Required work
Please copy out everything from the line containing "cofounder (347, 1067)" down to the line containing "Figure (83, 293)", both included, with any requests kept, and give nothing else. Multiply every coordinate in the answers by 2.3, rounding each result to a whole number with halves going up.

Dataset
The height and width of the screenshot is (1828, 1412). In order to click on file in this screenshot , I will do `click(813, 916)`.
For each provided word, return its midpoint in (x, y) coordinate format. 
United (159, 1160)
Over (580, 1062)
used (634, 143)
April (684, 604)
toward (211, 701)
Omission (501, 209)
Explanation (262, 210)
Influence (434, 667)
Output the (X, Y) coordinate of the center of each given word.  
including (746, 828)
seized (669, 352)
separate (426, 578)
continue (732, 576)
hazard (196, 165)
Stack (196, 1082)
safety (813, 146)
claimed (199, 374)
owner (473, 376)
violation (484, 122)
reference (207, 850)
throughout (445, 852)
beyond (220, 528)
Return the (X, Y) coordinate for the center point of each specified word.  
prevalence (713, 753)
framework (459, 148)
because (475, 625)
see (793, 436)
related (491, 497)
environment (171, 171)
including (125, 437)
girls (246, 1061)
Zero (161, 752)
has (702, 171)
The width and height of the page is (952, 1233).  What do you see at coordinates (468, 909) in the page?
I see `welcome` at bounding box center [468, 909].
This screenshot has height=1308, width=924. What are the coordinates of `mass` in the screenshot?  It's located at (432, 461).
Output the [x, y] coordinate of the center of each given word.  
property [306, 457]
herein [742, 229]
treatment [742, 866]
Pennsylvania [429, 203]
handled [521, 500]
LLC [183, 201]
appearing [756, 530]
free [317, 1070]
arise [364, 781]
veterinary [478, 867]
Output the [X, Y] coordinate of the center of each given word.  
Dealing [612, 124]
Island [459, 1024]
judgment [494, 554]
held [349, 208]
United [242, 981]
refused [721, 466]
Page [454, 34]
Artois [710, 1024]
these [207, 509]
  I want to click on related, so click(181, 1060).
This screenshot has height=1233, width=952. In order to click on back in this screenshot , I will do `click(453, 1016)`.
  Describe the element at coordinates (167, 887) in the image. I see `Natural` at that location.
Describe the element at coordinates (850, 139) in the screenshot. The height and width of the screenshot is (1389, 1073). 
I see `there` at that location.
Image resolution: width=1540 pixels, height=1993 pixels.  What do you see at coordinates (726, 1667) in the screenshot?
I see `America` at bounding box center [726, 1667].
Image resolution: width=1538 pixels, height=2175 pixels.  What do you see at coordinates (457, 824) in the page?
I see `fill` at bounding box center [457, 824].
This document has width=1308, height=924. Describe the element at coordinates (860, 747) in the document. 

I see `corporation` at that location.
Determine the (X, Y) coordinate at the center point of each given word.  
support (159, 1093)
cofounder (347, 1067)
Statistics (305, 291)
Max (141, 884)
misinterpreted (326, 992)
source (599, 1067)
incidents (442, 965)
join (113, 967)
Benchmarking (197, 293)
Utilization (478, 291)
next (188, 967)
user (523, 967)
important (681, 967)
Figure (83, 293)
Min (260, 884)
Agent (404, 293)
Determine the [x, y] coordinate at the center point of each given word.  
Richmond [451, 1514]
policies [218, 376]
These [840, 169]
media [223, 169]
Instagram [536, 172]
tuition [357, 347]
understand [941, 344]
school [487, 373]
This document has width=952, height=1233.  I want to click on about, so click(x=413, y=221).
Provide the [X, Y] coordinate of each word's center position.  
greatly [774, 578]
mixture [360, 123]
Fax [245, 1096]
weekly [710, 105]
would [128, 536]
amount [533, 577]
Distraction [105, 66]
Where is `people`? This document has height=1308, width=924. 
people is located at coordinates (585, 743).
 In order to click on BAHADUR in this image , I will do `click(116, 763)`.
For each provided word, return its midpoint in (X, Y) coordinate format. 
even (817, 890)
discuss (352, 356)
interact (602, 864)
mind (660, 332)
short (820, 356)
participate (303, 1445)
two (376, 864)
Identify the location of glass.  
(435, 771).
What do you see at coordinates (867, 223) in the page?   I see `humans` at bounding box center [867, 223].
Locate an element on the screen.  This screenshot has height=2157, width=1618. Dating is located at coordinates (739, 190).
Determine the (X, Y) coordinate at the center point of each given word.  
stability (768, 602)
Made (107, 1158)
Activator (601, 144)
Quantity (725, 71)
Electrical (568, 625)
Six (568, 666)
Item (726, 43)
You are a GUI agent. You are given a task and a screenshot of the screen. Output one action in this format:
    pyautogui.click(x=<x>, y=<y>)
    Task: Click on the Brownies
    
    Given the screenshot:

Answer to this task
cofounder (798, 2454)
Statistics (702, 669)
Max (324, 2033)
misinterpreted (750, 2282)
source (1378, 2454)
incidents (1017, 2220)
join (260, 2224)
Benchmarking (453, 674)
Utilization (1099, 669)
next (432, 2224)
user (1203, 2224)
important (1566, 2224)
Figure (191, 674)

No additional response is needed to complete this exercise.